Browse all skills & agents

qa-okr-author

Build-an-X workflow that drafts a QA team's quarterly OKR set - one to three Objectives, each with 3 - 5 measurable Key Results - from the team's current state (risk matrix, defect-trend narrative, test-run history, test-pyramid balance, compliance coverage). Every numeric target cites its source artifact (e.g., `defect-trend-narrator` 2026-Q1 escape rate). QA-specific by design - generic OKR generators (Tability, Asana, ClickUp) don't know test metrics; the differentiation is the domain. Distinct from `test-strategy-author` (which authors the strategy doc) and from `risk-matrix-recommender` (which calibrates risk inputs). Use at the start of each quarter to draft the OKR set the manager edits and the team commits to.

qa-okr-author

Overview

The QA manager opens a blank document at quarter-start to draft OKRs. Generic OKR templates (Tability, Asana, ClickUp) all share the same flaw: they don't know what to measure for a QA team. "Improve quality" is not an Objective; "achieve 95% pass rate" is not a Key Result without a baseline and a documented method. This skill produces a draft anchored on the team's actual current-state data, with every numeric target citing the artifact it came from.

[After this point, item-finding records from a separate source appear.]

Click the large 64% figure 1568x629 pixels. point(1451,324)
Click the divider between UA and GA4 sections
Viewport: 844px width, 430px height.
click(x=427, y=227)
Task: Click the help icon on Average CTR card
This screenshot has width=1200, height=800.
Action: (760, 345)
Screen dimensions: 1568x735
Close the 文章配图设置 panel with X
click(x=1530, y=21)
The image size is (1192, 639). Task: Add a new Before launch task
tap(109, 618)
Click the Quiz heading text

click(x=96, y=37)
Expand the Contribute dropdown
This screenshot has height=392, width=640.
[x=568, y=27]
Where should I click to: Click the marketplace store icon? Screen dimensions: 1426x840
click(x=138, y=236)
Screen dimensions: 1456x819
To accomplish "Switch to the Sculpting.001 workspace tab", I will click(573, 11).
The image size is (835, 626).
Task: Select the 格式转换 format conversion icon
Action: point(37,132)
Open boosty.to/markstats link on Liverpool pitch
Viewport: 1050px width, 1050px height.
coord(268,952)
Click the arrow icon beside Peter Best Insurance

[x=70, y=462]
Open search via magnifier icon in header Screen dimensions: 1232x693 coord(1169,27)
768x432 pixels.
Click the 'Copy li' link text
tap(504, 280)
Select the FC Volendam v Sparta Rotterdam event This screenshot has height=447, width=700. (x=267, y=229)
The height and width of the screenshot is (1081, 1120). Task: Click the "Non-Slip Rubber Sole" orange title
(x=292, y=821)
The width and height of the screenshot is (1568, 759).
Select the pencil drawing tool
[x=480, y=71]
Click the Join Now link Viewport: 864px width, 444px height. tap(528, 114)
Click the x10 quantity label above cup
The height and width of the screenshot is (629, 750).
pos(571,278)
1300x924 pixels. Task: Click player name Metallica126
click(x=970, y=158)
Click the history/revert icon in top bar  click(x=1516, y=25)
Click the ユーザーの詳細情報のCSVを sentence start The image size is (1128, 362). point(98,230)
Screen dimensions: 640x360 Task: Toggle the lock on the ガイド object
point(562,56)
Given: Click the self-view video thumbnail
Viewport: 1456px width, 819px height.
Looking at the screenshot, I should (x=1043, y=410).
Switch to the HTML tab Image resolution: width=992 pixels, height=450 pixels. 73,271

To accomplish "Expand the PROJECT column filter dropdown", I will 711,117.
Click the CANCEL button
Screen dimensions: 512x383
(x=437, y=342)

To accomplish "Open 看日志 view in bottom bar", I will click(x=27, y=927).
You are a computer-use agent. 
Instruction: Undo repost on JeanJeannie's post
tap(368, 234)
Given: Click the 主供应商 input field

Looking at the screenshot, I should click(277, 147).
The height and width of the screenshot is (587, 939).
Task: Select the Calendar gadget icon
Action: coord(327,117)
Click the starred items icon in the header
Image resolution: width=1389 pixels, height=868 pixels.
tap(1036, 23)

Per the canonical OKR framework (Doerr 2018, Measure What Matters; Grove's original formulation at Intel), each Objective is "a significant, concrete, clearly defined goal that is inspirational," and each Key Result is "measurable success criteria using 0 - 100% scales or numerical values with no ambiguity." Doerr recommends organizations target a 70% success rate - consistently hitting 100% means the OKRs need to be more aspirational. This skill emits both Committed KRs (target: 1.0 grading, binary outcomes) and Aspirational KRs (target: 0.7 grading, stretch).

When to use

Quarter-start: the team is committing to OKRs and needs a draft anchored on current data, not blank-page guesswork.
Mid-quarter pivot: a strategic shift (new product line, regulatory deadline, incident-driven priority change) requires re-drafting OKRs against fresh baseline data.
New manager onboarding: a manager taking over a team needs to read the team's quality posture and propose OKRs that bridge from current to target state.
Pre-board / pre-leadership review: the manager needs to articulate quality goals to executives with cited evidence.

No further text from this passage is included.